Up until now, the items I've posted on early works by artists dealt with painters -- mostly modernists who began their careers painting in a more traditional manner. But recently I've been doing a little research on illustration art from the 1920s and 30s and stumbled across some early examples of work by illustrators mostly known for their later styles. So I thought I'd expand the concept to include illustrators.
The main source for the present post is the Annual of Advertising Art, an awards publication of the Art Directors' Club of New York (its history is here). The first volume appeared in 1922 and succeeding volumes have continued to the present. I found a number of early volumes in the stacks of the University of Washington's main library and took photos of selected pages: these photos are the source material for the "beginning" art in this post. Ideally, I should have made scans, but that wasn't convenient so I hope the inferior quality of the images won't be held too much against me.
Above is a characteristic illustration by Robert Fawcett (1903-67), one of the most successful illustrators in his day. A number of items about Fawcett can be found on the Web, and here are links to blog posts by Charlie Parker, Leif Peng, and David Apatoff -- the latter wrote the text for a recent book about Fawcett that I reviewed here.

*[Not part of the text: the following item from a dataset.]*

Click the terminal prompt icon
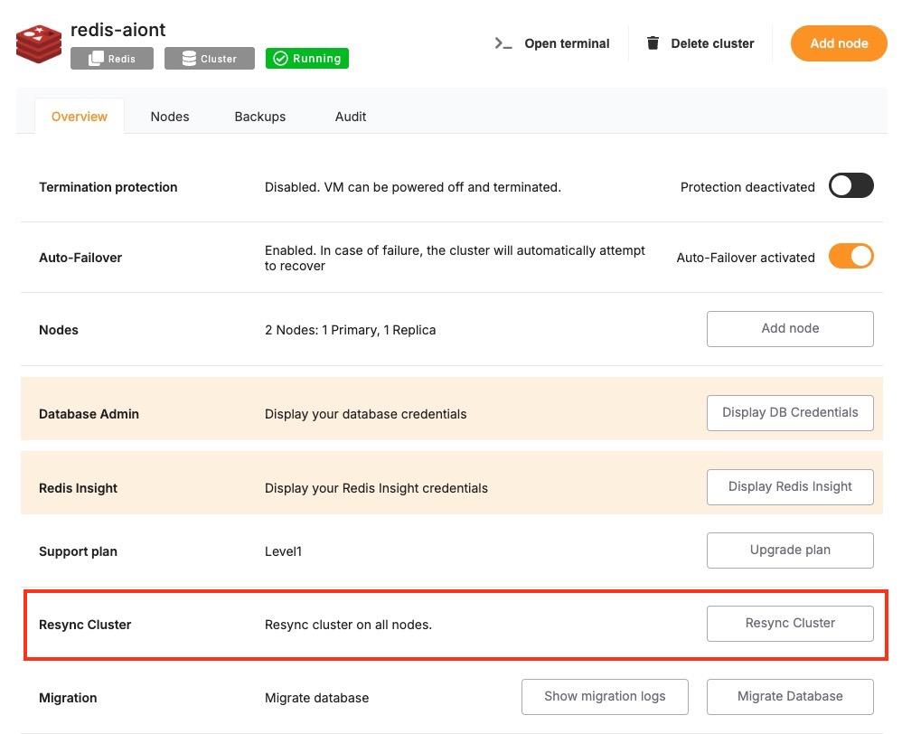 [x=503, y=43]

Note Fawcett's mature style in the image above and compare it to some of his early work below. I cast dates as "c.1929" and so forth; my conjectural date is for the year preceding the year the Annual in which the image appeared was published.
Note that the depiction of the couple in this illustration is nearly the same as in the illustration below. I don't know which was created first, but Fawcett was able to leverage his effort and his art director apparently either didn't notice what was going on or else didn't mind it.
Fawcett was in his late twenties when he did the work shown above. To be included in the Annual of Advertising Art was a major feather in an illustrator's career cap, so the young Fawcett was no slouch even though these works are unrecognizable to casual Fawcett observers.
Keep in mind that he was building his career in those days, not maintaining it. He was experimenting with the styles of around 1930, creating salable works while evolving towards the classical Fawcett idiom.